I segnali premonitori, bisogna saperli cogliere.

Una sbarra del telepass che non si alza, è un avvertimento: ricordati che il tuo percorso si interrompe, ogni tanto.

Ricordati che il tuo tragitto non si snoda su una linea retta, infinita, uniforme; è piuttosto un susseguirsi di segmenti, una spezzata, contorta, un viluppo.

Imbocchi il casello di uscita e vedi che non si alza: immagini un ritardo nei riflessi, i suoi; realizzi che i riflessi pronti spettano a te, cali il piede destro sul pedale centrale, dapprima con fare leggero, poi man mano che la distanza tra te e la sbarra si riduce, in maniera sempre più convinta.

L’auto si reinventa Karolina Kostner, inizia a pattinare, si aspetta un partner collaborativo; quando l’impatto si rivela inevitabile la sbarra si dimostra invece barbiere di Siviglia, e pettina dolcemente il parabrezza.

Una settimana più tardi, altro casello, altra direzione, ingresso stavolta, lo scenario si ripete.

Ho il telepass scarico? No: ad avere problemi è il mio predecessore, anzi sta tre auto avanti.
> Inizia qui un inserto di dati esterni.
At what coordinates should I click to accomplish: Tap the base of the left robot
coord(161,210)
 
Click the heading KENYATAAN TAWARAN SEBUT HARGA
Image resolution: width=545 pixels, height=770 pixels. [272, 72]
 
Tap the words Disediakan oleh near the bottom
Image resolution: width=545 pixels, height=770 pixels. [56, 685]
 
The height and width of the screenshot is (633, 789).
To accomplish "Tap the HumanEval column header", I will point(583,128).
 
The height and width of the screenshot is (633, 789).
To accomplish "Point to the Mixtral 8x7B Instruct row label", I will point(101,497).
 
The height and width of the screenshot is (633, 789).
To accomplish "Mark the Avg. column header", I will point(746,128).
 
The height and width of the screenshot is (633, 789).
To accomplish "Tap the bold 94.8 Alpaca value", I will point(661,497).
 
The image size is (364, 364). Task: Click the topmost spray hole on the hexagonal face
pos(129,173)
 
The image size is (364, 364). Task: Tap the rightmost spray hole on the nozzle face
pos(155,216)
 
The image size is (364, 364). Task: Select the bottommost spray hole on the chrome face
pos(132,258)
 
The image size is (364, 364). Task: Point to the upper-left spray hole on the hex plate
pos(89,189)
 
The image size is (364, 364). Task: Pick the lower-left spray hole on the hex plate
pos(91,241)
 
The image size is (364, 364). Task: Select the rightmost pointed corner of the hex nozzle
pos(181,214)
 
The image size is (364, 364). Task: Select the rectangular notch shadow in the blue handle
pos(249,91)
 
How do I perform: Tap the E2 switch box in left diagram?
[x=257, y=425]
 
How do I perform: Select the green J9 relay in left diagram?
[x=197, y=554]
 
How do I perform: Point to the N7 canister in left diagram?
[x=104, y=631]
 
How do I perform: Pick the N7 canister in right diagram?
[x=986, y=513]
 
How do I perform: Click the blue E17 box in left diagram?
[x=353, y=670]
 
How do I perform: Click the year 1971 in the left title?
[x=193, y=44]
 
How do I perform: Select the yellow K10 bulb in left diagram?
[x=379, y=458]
Cerca di produrre il biglietto per l’ingresso, schiaccia qua e schiaccia là, ma la fila è sempre ferma.

Ovviamente la fila parallela procede indisturbata, Murphy ha provato spesso a spiegarlo; non hanno ancora inventato un rilevatore di possessori di telepass a distanza.

Dopo 5 minuti di paziente attesa inizio a valutare una retromarcia, e scopro che dietro di me hanno calato la sbarra di sicurezza: sono in trappola, non mi resta che aspettare.

Se per il primo della fila nutrivo poca stima, al secondo che non riesce a produrre il biglietto mi ricredo; al terzo, più vicino e quindi più visibile, ben 20 minuti dopo, ho invertito completamente la mia visione: il problema è la sbarra, non i guidatori.

Finalmente l’ectoplasma dell’omino ANAS arriva e pure io, che non ho bisogno di biglietto, entro.

Al momento dell’uscita, memore dell’esibizione artistica della settimana precedente, mi pongo il dubbio che il rifiuto a sollevarsi si ripeta: e infatti.

Freno per tempo, scendo, citofono all’omologo ectoplasma del casello di ingresso, dichiaro ad alta voce il punto di partenza.

Una sbarra che non si alza, è una richiesta di amicizia.

Il mio rapporto con le sbarre si è evoluto: ogni giorno attendo l’appuntamento, so che mi riservano sorprese, potremmo salutarci al volo o anche abbracciarci.

Potrebbero offrirmi 20 minuti di relax, una conversazione con un citofono, il brivido dell’impatto e poi no.